The record attracted the attention of independent label Lockjaw Records, and the band signed to the label in early 2021

The first single from Temple Corrupted, "Forced to Smile", was released in July 2021, followed by "White Gold" (written about the George Floyd murder and the 2020 Black Lives Matter movement) and "Final Execution". The full seven-track album was released in February 2022 to critical acclaim.

While marketed as a concept EP, Temple Corrupted explores themes of human self-destruction, depression, and how the global political landscape of the early 2020s affects the mental health of the individual.

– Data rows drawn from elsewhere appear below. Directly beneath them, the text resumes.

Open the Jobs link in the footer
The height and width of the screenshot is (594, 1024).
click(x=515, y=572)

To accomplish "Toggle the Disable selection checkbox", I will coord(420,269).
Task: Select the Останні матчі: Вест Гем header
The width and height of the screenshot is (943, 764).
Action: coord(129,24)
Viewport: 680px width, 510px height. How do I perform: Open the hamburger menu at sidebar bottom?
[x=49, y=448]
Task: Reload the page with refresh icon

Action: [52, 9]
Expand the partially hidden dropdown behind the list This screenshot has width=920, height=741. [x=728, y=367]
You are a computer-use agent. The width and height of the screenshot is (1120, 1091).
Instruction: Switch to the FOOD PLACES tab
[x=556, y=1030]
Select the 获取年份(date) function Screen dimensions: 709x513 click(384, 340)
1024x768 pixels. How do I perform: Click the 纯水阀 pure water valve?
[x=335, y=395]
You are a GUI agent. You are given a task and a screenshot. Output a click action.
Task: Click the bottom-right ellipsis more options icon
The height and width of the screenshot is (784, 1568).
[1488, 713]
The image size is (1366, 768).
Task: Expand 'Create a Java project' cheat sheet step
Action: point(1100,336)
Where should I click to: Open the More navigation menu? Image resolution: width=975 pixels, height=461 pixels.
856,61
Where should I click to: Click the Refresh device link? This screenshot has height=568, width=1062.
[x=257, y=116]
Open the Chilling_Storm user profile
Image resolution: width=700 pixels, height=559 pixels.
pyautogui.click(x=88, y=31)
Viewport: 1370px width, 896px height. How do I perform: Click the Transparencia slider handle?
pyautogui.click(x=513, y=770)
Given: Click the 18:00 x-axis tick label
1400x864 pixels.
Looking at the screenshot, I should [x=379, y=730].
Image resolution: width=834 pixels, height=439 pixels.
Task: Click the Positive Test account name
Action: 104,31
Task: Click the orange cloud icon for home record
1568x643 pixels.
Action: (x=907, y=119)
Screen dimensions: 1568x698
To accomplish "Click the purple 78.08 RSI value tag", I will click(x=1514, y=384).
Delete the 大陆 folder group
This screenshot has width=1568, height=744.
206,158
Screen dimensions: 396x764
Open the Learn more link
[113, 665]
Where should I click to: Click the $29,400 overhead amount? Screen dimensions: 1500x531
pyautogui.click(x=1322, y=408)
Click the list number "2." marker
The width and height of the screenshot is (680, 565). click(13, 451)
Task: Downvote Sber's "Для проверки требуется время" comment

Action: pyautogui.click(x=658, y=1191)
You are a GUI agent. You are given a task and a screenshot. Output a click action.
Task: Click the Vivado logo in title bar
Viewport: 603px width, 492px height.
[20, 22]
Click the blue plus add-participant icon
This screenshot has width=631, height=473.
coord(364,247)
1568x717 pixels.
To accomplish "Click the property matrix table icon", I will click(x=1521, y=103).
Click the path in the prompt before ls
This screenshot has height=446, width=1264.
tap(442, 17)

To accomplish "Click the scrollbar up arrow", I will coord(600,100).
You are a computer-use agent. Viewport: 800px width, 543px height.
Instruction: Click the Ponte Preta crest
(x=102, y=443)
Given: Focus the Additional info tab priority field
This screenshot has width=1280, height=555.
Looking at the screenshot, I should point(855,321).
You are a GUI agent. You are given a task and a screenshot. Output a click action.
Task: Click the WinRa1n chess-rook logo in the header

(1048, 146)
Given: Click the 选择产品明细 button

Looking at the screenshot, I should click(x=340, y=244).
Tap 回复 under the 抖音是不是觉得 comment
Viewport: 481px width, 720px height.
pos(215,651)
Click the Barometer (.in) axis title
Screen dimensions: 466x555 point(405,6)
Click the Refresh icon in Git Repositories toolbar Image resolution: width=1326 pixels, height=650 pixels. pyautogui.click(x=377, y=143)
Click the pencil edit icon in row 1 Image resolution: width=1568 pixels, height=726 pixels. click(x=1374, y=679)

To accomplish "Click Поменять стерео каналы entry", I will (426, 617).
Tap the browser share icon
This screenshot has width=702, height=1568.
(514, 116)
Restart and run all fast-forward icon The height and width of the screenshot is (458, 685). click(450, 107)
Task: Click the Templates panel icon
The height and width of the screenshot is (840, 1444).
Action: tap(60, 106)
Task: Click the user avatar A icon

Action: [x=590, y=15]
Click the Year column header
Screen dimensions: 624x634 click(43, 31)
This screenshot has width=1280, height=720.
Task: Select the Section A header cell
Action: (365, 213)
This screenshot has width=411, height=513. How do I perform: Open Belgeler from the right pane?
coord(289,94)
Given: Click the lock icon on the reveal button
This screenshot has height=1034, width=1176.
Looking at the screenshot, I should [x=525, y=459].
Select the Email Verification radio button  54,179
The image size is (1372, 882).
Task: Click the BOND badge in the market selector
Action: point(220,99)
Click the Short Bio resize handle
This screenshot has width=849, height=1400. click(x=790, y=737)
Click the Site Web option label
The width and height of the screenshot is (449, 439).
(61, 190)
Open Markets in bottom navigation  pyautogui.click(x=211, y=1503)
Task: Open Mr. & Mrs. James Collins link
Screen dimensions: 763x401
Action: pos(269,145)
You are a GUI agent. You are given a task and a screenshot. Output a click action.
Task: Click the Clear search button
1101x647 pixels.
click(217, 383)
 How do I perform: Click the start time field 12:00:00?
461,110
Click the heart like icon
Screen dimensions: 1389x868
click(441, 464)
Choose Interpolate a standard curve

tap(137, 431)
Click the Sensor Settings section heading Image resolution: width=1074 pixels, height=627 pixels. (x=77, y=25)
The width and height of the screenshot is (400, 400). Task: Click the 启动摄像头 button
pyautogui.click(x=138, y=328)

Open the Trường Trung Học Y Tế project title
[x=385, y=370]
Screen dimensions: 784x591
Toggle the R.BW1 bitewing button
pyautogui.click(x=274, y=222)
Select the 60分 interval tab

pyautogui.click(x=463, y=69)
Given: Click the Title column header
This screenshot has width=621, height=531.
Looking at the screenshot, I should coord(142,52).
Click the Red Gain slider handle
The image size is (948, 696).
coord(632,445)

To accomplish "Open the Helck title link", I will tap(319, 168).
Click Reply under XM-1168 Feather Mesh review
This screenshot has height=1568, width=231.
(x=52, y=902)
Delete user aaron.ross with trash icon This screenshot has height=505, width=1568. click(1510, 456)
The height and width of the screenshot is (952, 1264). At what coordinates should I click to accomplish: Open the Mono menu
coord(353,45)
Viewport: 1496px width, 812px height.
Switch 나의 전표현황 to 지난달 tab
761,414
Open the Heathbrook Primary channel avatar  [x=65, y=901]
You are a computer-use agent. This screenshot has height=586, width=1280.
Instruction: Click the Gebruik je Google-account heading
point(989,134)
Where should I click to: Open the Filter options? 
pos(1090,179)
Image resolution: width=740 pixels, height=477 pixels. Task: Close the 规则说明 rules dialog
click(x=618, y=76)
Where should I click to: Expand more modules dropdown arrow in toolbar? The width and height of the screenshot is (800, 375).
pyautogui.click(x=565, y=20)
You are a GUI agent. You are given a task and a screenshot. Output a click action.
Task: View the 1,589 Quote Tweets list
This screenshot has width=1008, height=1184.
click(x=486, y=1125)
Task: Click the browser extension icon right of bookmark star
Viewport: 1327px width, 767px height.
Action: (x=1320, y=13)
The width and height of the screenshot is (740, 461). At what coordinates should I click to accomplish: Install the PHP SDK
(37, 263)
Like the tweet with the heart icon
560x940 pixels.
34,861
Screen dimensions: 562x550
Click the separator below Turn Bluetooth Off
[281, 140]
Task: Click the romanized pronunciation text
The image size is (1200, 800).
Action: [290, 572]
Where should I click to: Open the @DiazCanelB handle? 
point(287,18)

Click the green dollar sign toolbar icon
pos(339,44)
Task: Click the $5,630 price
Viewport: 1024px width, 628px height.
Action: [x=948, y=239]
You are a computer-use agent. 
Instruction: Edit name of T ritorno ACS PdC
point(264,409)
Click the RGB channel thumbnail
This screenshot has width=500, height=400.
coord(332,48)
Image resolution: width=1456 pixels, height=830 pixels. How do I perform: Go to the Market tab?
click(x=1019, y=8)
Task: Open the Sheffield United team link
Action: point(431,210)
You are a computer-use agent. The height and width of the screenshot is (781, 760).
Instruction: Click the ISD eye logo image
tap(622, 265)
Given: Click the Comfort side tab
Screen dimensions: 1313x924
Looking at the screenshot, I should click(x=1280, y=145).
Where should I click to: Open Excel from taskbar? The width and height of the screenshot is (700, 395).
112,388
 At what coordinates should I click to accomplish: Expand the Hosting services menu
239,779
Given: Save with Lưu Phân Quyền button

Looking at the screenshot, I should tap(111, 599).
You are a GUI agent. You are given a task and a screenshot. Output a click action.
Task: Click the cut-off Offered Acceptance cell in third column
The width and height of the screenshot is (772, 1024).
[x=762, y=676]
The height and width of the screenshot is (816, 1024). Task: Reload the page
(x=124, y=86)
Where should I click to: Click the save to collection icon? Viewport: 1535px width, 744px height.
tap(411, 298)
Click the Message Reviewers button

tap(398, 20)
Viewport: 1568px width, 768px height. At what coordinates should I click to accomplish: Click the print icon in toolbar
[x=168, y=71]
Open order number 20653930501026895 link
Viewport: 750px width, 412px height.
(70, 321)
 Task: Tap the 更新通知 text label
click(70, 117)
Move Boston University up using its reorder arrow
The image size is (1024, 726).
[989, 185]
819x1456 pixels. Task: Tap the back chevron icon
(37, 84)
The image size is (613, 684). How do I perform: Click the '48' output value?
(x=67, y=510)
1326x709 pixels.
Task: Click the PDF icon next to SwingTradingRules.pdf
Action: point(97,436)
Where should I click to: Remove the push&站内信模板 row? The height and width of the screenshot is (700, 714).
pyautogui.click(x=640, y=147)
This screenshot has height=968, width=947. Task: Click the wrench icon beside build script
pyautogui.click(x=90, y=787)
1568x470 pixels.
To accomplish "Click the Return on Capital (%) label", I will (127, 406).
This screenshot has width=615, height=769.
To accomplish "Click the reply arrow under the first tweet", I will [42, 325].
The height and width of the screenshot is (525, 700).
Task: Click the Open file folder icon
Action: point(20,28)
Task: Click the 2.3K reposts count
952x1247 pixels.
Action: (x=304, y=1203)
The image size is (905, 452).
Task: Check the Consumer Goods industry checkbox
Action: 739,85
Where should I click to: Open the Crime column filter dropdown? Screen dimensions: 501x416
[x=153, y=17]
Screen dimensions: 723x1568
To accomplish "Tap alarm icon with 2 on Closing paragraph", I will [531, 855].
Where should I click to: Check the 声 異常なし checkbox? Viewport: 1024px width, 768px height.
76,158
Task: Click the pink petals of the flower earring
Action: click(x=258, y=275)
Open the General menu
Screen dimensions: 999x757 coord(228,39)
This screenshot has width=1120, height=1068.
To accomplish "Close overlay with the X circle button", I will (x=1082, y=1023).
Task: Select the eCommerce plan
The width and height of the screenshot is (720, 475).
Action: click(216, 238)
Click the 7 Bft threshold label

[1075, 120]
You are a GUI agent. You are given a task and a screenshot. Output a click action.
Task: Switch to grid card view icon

The band embarked on an extensive tour of the UK, including slots at RADAR festival, Arctangent Festival, and Burn it Down Festival.

=== The Waking Sun (2023–present) ===
Writing for The Waking Sun began in 2022, after renewed confidence following the bands appearance at Arctangent festival. The band spent the autumn demoing extensively, concentrating more on melody and more conventional song structures, while retaining their already developed heavy sound with use of odd time signatures.

El Moono reconvened with producer Sam Coveney in January 2023 at Middle Farm Studios.

The band took a break from the studio to hit the road with The St Pierre Snake Invasion on their Galore tour, and played shows with fellow Brightoners Intechnicolour and Black Peaks offshoot band Skin Failure, before heading back into the studio in their hometown of Brighton to record overdubs for the album, including a feature with Congratulations' Leah Stanhope.

The first single from The Waking Sun was titled "Chains", a track the band had been playing live since 2018. It was released in October 2023 alongside a music video directed by Kieran Gallop.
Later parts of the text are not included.